The angle varies with varieties, rootstocks, trees, branches, growth intensity and site conditions. Generally, the crown is sparse, the base angle of the main branch is 70 ~ 80, and the waist angle and sharp angle gradually rise. The spindle-shaped main branch has a base angle of 80 ~ 90, which is naturally horizontal. The angle between the side branch and the auxiliary branch is greater than that of the main branch. In order to keep the crown balance, the branch bottom angle with large growth should be larger than that with small growth. The angle of plain land with fertile soil and rich water resources is larger, and that of hilly land is smaller.

Opening angle methods include pulling branches, falling branches, supporting branches and so on. Opening angle is the key technology of high quality and high yield. When operating, it must be "no drilling, no burying, no bending, no turning, and a straight line before and after". Before the formation of young trees, we should insist on opening the angle every year to balance the growth of trees up and down, inside and outside. Only the lower branch is inclined, and the upper branch is not inclined, which is easy to cause the upper branch to be big and the lower branch to be small, and the upper branch to be strong and the lower branch to be weak, which is not conducive to high and stable yield.

(10) winter pruning

After defoliation, the tree will sprout or bloom in the next year, which is the continuation of annual pruning, accounting for more than 60% of the annual pruning. Pruning methods mainly include short cutting, retraction, dewatering and slow release.
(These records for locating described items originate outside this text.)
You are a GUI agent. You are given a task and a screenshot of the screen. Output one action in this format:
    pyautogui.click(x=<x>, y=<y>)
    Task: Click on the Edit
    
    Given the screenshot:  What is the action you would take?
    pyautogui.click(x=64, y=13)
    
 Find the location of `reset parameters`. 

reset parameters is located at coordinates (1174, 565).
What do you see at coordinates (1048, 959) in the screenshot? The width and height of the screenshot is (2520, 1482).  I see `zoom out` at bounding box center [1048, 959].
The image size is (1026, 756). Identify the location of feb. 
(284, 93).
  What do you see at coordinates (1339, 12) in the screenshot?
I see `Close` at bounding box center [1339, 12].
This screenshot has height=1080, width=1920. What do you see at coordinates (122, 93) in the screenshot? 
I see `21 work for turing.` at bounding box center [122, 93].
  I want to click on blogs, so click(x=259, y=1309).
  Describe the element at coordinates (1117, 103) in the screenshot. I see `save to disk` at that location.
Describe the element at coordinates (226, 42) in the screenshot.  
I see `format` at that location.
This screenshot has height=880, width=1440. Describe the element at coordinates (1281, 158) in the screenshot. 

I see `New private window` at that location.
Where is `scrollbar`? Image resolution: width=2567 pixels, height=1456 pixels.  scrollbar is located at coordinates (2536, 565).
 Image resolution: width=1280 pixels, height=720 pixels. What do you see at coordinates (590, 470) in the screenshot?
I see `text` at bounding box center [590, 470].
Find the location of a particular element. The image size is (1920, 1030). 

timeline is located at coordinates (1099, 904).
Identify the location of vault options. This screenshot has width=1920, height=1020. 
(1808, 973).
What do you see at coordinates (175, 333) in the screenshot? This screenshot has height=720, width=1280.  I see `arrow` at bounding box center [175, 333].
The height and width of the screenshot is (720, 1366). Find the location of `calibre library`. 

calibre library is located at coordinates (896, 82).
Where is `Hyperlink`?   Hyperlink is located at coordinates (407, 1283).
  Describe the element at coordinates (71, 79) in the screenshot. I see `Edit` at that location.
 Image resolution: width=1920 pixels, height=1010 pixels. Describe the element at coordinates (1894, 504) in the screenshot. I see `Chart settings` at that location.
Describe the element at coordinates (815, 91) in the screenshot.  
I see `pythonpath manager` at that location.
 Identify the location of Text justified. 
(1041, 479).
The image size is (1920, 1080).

Because the nutrients in the tree body, leaves and branches before defoliation flow back to the trunk branches and roots of the tree body, the tree body stores enough nutrients, and after the aboveground part is pruned, the amount of branches and buds of the tree body decreases, which can ensure the nutrient supply of the branches and buds retained by the tree body, thus promoting the growth of new shoots of the tree body. The greater the amount of tree pruning in winter, the more obvious this promotion effect is. Pruning in winter can cut off some flower buds, thus adjusting the yield of trees. In addition, it can also adjust the structure of trees and improve the lighting conditions and fruit quality in the growing season of trees.